Goal of the exercise ▸
Nothing but the lines from the one containing "You are a GUI" to the final line of the entries should appear, copied exactly and without pictures.

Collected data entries

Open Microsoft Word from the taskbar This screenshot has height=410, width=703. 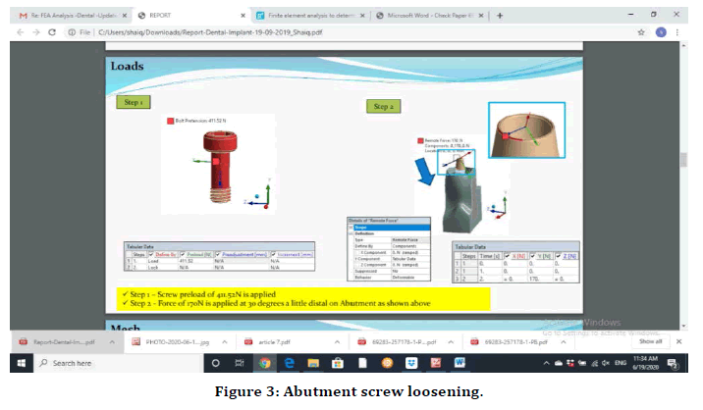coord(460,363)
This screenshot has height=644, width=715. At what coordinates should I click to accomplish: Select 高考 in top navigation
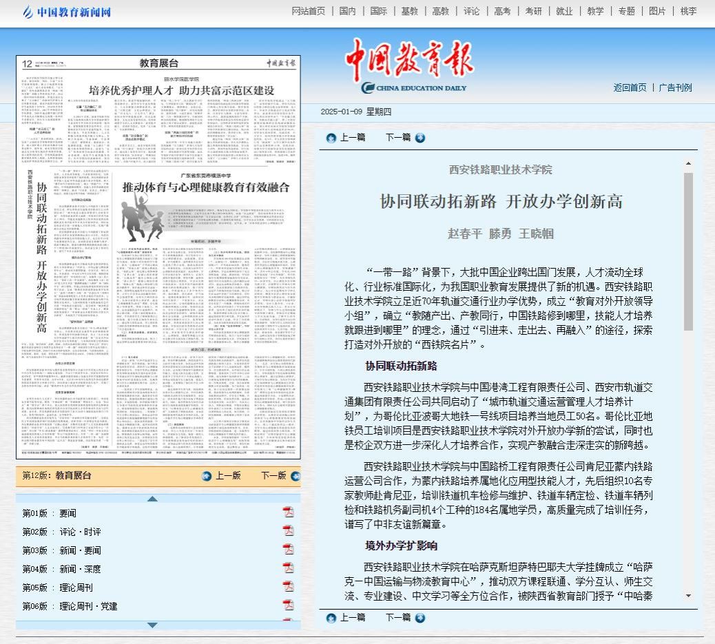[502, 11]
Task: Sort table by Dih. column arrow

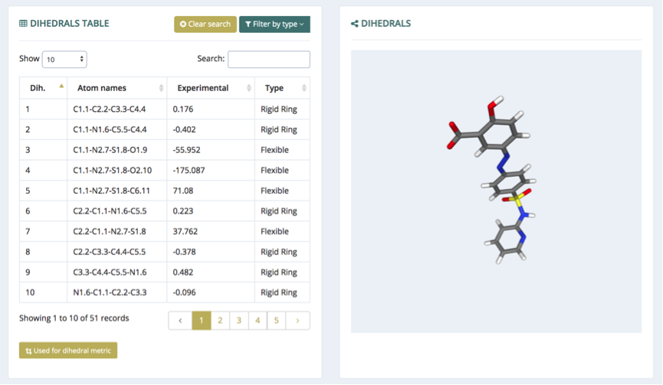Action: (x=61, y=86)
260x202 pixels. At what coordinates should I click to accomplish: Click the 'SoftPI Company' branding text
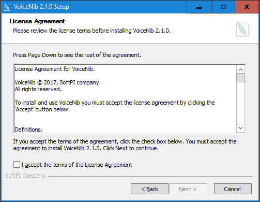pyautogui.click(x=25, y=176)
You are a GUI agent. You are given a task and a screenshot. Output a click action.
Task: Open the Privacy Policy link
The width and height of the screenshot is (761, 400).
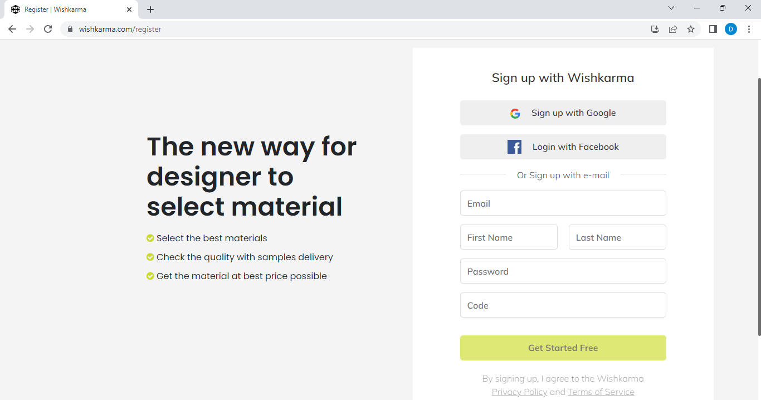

Written answer ▸
You are a GUI agent. You are given a task and a screenshot. Output a click action.
Task: Open the Privacy Policy link
The width and height of the screenshot is (761, 400).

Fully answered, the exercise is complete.